Castle saison 4, en mode je t'aime, moi non plus: une nouvelle boss et une relation Beckett / Castle qui s'avère plus compliquée que prévu.

Par Bénédicte LELONG - publié le 21 septembre 2011 à 09h40 ,
MAJ le 21 septembre 2011 à 11h31 - 0 commentaire(s)

Des gyrophares, un compteur qui s'affole, des mains gantées compressant un thorax, un chariot d'hôpital ensanglanté, le bip oppressant d'un ECG qui s'accélère avant de s'applatir misérablement... et de notre côté, achevés par cette séquence d'ouverture quelque peu musclée, c'est l'agonie.


Castle - Saison 4. Série créée par Andrew Marlowe en 2009. Avec Nathan Fillion, Stana Katic, Ruben Santiago-Hudson et Molly C. Quinn


Rassurons-nous: aussi violente et inattendue que fût la fin de la saison 3 de Castle, Kate Beckett, véritable "super woman", s'en sort (miracle!) A moins de se lancer dans une version décidément très Ghost de la série, comment en effet envisager l'existence de notre écrivain New Yorkais préféré sans sa muse? Starsky sans Hutch? Inconcevable!

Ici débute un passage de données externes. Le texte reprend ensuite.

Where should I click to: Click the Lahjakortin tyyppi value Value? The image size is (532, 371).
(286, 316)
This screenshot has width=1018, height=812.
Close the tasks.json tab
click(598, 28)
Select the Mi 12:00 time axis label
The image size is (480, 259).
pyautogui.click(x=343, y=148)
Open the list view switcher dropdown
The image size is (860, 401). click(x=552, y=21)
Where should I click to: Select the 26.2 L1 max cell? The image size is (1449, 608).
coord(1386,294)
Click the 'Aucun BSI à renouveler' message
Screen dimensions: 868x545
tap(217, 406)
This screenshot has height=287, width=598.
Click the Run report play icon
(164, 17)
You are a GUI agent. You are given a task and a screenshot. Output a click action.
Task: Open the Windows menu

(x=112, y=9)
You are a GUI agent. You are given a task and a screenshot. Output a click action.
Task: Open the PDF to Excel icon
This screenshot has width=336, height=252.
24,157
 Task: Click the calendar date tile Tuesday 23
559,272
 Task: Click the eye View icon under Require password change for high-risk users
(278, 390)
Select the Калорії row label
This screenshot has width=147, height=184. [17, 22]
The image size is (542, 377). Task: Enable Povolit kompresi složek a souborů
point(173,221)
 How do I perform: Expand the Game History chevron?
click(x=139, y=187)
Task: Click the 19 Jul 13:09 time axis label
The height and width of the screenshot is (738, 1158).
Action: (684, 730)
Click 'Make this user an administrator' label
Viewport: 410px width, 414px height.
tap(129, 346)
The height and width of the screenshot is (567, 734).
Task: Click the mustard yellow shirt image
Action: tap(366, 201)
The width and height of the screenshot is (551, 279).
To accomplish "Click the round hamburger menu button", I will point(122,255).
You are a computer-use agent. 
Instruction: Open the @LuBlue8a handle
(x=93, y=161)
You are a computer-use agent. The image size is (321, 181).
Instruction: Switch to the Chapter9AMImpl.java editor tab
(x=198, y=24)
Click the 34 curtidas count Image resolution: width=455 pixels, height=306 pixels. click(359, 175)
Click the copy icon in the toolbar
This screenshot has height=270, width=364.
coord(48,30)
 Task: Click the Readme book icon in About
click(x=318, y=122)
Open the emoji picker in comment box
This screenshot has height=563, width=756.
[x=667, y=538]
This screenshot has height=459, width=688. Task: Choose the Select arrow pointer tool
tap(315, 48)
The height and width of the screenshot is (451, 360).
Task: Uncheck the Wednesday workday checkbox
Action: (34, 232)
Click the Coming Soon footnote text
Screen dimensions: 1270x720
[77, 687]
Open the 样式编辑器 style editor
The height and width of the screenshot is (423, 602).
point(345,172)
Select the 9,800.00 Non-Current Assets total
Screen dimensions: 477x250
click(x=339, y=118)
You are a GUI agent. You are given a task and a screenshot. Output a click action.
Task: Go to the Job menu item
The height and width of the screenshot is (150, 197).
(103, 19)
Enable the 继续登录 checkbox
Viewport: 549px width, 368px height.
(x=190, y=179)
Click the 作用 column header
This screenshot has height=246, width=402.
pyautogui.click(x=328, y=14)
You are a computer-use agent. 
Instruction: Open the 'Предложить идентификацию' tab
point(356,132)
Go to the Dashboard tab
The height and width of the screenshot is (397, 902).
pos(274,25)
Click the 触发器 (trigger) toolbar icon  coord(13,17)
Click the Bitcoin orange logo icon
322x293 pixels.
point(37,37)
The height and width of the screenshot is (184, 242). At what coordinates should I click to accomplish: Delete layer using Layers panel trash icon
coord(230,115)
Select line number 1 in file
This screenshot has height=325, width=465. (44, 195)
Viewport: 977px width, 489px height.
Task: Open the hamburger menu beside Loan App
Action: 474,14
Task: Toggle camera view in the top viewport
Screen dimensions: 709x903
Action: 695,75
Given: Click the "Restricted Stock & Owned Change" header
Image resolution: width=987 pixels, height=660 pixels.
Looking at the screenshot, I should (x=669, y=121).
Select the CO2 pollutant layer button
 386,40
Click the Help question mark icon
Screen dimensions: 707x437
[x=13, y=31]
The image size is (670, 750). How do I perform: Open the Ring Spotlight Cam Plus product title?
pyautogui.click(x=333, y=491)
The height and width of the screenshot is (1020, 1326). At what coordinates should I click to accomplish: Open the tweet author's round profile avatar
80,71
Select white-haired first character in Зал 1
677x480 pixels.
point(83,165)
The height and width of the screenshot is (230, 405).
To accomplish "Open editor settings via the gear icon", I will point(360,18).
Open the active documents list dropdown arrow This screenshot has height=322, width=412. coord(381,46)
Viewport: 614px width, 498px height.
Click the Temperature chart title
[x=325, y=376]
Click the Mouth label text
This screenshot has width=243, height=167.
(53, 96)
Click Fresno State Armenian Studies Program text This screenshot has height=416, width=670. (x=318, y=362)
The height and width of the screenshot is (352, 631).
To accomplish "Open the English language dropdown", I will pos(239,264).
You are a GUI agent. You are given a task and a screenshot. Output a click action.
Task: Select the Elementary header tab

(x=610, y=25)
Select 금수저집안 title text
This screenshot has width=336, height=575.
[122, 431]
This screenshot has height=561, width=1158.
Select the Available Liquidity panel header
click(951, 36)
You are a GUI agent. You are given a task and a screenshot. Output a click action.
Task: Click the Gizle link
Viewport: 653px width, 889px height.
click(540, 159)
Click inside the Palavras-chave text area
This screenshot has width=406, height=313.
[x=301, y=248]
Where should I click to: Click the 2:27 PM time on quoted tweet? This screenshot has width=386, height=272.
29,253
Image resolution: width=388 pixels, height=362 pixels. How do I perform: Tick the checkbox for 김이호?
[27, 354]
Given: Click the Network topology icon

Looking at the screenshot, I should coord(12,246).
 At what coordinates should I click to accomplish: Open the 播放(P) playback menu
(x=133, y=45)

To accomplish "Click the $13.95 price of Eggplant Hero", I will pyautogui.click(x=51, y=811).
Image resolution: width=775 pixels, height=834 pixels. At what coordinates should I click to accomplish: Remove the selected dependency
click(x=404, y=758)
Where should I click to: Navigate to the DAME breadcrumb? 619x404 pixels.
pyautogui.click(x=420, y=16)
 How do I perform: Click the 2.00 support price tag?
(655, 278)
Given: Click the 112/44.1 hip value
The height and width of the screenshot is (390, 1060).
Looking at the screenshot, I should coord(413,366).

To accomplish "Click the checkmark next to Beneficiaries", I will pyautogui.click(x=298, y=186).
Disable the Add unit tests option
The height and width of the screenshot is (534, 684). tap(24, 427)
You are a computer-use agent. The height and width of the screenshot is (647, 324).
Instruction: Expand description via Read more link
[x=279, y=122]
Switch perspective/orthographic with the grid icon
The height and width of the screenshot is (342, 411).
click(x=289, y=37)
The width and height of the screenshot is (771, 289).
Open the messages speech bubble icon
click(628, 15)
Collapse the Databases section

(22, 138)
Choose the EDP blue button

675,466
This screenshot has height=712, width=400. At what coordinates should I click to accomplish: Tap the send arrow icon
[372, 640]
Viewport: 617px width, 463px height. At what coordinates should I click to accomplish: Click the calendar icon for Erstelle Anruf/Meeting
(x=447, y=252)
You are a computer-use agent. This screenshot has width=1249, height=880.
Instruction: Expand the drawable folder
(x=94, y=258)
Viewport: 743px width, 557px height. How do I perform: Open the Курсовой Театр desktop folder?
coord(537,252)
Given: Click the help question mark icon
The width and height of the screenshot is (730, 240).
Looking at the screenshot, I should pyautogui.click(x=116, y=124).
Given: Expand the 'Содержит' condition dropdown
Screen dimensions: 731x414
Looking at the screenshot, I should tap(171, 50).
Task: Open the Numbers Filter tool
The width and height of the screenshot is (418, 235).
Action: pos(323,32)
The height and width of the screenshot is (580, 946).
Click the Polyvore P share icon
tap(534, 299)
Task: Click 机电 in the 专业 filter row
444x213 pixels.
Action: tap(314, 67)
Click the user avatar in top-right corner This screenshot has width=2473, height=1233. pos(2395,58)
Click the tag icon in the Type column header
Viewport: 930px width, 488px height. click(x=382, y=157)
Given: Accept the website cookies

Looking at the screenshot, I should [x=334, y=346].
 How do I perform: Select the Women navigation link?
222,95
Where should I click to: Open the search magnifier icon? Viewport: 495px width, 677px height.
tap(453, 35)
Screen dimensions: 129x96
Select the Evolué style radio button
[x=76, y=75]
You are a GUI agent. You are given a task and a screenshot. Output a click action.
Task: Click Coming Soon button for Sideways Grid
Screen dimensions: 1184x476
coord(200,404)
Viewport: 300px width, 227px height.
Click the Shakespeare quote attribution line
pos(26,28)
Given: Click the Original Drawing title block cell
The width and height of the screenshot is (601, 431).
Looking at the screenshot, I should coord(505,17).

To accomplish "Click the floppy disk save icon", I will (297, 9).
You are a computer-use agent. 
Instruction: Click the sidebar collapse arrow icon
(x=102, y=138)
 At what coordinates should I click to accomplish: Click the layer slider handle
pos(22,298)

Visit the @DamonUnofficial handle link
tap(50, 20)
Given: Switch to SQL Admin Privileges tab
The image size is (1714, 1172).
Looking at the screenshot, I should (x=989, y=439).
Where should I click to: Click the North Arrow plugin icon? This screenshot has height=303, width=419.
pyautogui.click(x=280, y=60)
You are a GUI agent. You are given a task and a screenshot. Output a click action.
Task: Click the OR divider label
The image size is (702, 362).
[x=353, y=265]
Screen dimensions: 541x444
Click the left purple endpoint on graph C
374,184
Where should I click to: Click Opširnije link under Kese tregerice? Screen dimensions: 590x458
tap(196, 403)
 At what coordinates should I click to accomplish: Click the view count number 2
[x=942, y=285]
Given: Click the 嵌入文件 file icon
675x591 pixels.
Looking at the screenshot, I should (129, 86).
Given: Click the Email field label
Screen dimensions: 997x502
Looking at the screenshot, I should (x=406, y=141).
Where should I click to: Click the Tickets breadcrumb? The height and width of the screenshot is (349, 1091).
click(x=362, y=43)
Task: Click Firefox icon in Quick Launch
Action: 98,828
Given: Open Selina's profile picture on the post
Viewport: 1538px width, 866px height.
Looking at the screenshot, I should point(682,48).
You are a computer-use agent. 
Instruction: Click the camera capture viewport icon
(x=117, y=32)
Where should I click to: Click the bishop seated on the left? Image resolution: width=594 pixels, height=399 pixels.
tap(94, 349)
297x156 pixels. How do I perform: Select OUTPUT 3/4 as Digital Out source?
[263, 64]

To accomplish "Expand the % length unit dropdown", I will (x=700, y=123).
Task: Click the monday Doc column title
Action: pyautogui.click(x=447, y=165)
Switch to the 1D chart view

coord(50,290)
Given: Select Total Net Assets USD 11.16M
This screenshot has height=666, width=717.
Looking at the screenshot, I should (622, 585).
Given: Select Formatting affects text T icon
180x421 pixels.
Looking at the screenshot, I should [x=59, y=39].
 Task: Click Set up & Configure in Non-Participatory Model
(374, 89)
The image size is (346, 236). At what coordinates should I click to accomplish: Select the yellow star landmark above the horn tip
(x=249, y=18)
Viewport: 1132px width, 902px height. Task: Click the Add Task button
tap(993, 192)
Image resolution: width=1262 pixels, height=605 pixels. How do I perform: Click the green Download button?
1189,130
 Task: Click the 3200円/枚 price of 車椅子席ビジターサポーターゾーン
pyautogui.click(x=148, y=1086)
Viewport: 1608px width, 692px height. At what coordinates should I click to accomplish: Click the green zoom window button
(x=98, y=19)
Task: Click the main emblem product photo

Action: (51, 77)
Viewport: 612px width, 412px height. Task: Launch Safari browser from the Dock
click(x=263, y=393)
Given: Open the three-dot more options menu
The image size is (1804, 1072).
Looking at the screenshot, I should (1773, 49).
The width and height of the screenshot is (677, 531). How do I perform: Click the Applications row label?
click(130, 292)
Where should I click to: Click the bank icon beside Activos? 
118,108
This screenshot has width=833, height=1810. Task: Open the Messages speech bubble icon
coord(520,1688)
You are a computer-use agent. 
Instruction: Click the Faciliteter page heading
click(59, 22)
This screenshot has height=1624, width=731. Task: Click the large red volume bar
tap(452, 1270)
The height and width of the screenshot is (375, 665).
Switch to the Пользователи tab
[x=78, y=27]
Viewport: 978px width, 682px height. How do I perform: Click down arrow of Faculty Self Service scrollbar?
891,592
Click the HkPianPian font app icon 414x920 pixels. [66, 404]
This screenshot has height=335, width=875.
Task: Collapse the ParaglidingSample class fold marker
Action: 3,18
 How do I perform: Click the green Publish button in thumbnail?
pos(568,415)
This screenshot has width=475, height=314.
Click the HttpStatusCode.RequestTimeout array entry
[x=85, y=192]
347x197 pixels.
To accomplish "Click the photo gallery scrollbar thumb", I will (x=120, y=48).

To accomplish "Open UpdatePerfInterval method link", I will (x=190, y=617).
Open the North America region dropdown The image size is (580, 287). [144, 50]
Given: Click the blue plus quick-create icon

Avance rapide, 3 mois plus tard: Beckett reprend du service, tremblante mais gonflée à bloc par son désir de vengeance. Ryan, Esposito et Castle ont quant à eux continué en douce à traquer le sniper qui aura failli coûter la vie à leur collègue. Seul hic: un nouveau shérif en ville, Victoria Gates, remplaçante arriviste et peu commode du Capitaine Montgomery. Insistant pour se faire appeler "Monsieur", elle se débarrasse illico de Castle et fait classer l'affaire irrésolue du sniper, qui continuera donc de servir de fil directeur à la série cette saison, nos mousquetaires ayant bien entendu toujours autant de mal à obéir aux ordres de leur hiérarchie. L'affrontement Beckett / Gates s'annonce féroce.

 

 Castle - Saison 4. Série créée par Andrew Marlowe en 2009. Avec Nathan Fillion, Stana Katic, Ruben Santiago-Hudson et Molly C. Quinn


Avis également aux "shippers", car l'autre gros dossier cette saison touchera à l'avenir de notre improbable duo dont l'alchimie alimentait jusque là la dynamique de la série. Impossible de faire machine arrière après qu'un Castle vulnérable ait malencontreusement laissé échapper ses sentiments à Beckett, alors entre la vie et la mort, à moins bien sûr de jouer la carte de l'amnésie, chouchoute de tout scénariste. Pas si vite... comme en témoigne la confession de Beckett à un psy dans les derniers instants de l'épisode, à l'opposé total de ce qu'elle venait plus tôt d'avouer à Castle: "I remember everything." On se disait aussi, pourquoi faire les choses simples quand on peut les faire compliquées?